Cross-linguistically, temporal and conditional seem to converge more or less in the future situation. Both are 'irealis'. And the conditional if could be regarded as the TYPE generalized from many event-like TOKENS of future when.  That may explain why in a large proportion of Chinese dialects the counterpart of IF is totally absent, in stead the postposed elments with the etymology of time are used for both future tokens and conditional types.  Of course there are other types, like the meta-linguistically originated de-hua ~的话 (lit. 'the wording of~', or 'in saying that~') and the causative-associated shi 使  together with SAY 讲,etc.

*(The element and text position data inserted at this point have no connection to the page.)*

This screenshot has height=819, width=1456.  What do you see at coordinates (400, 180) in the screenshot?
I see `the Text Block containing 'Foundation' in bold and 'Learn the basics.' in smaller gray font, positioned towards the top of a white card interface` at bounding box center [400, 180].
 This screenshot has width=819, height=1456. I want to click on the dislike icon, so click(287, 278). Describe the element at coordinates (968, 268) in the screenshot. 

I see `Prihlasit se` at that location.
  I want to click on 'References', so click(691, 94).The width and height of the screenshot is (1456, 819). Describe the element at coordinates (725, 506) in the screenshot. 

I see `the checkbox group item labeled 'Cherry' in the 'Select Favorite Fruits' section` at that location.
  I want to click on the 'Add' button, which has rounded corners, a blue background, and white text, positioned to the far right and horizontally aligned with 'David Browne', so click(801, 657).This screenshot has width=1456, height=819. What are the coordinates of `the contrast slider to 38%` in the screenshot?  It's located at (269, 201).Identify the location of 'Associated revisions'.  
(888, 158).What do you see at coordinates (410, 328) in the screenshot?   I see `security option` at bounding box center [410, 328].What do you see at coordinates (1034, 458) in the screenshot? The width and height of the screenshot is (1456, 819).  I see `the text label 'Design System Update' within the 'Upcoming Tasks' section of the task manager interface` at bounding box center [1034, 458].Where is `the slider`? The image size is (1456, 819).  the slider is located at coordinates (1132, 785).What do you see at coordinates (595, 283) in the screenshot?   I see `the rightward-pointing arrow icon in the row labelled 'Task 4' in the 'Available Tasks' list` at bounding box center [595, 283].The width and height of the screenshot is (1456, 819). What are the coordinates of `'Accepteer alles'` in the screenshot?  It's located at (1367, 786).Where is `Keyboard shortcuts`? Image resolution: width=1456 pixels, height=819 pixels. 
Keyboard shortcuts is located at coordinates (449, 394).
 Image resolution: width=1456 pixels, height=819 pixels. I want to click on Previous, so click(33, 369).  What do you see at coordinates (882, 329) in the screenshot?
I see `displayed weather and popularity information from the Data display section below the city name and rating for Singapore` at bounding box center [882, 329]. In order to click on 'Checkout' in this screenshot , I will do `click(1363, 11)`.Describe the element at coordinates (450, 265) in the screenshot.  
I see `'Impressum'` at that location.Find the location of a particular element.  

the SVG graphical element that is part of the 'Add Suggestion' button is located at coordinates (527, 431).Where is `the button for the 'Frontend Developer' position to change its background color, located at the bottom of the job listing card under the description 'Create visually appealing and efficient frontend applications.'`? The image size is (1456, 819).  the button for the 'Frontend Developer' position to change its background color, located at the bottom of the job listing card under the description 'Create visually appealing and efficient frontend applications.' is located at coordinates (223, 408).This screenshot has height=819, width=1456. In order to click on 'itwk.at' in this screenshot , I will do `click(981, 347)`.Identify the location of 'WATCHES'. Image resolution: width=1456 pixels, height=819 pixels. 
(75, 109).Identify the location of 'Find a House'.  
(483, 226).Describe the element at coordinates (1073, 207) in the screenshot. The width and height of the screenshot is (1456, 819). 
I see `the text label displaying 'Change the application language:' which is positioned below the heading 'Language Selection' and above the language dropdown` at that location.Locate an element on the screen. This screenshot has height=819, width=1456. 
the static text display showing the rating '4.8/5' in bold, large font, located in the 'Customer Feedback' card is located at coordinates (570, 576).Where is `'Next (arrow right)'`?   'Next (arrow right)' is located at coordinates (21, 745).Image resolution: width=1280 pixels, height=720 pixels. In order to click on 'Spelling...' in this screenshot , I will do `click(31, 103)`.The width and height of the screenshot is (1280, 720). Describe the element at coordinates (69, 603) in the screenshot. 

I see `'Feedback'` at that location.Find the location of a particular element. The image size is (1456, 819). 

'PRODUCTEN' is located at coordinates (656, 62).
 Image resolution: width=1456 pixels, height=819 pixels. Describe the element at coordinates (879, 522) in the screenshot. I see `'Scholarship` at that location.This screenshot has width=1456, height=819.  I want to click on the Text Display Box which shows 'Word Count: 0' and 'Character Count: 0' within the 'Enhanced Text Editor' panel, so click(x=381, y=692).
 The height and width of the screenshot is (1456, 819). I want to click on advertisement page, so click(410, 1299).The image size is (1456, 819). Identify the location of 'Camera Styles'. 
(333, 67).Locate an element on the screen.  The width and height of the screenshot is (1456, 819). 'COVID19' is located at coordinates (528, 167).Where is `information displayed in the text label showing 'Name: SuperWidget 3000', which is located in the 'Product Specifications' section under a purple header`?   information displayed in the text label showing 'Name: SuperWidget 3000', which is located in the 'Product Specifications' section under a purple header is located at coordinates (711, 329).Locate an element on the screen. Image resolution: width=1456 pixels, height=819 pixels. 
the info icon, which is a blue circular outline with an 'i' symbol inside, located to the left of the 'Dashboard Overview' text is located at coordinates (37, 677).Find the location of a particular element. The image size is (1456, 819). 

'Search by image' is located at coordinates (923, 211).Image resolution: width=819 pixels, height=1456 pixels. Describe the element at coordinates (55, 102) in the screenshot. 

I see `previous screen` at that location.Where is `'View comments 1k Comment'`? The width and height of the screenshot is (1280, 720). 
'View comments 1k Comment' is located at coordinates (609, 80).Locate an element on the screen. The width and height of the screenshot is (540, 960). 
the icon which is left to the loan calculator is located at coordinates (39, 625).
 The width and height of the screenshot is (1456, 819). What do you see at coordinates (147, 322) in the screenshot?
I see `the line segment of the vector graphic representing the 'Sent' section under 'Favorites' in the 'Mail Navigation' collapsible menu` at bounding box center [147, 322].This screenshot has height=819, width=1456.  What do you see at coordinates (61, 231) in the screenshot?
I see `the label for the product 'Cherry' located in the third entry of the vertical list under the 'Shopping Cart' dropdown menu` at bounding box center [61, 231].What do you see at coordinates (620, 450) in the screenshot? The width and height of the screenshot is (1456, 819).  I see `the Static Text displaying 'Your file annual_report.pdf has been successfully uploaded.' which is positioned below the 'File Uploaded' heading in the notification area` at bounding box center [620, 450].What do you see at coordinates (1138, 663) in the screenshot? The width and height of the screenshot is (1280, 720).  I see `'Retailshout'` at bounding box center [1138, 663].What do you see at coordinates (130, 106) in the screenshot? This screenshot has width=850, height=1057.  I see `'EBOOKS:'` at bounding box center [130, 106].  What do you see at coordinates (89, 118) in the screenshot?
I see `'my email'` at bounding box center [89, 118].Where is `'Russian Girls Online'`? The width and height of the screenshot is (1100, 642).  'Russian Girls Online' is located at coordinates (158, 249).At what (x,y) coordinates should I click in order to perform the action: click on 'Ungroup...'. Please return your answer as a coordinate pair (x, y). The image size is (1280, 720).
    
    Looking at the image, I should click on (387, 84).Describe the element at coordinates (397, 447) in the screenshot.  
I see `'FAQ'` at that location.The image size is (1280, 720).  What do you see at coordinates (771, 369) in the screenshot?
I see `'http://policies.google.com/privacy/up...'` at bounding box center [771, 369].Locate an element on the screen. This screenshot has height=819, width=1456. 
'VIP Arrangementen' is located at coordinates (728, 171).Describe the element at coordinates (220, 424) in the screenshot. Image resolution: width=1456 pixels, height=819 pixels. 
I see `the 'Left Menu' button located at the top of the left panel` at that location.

For short, if is a luxury, and probably etymologically secondary, compared to the primary when.


Zhengda










--

唐正大
中国社会科学院语言研究所《中国语文》编辑部
北京市建国门内大街5号,100732


Institute of Linguistics, Chinese Academy of Social Sciences,
No.5 Jianguomennei Dajie, Beijing, China; 100732




At 2022-06-11 22:59:47, "Sergey Loesov" <sergeloesov at gmail.com> wrote:

Dear colleagues,

In Babylonian Akkadian corpora of the 1st millennium BC the conjununction kī is claimed to mean both ‘if’ and ‘when’ in the future-time clauses. Some people believe that clause-initial kī is ‘if’, while kī as a preverb is ‘when’. The evidence does not always confirm this claim. One immediately thinks about the German wenn, which is assumed to say both ‘if’ and ‘when’ in the future. What shall we make of it? Is it possible that language does not oppose a future condition and a future temporal clause? If yes, how come?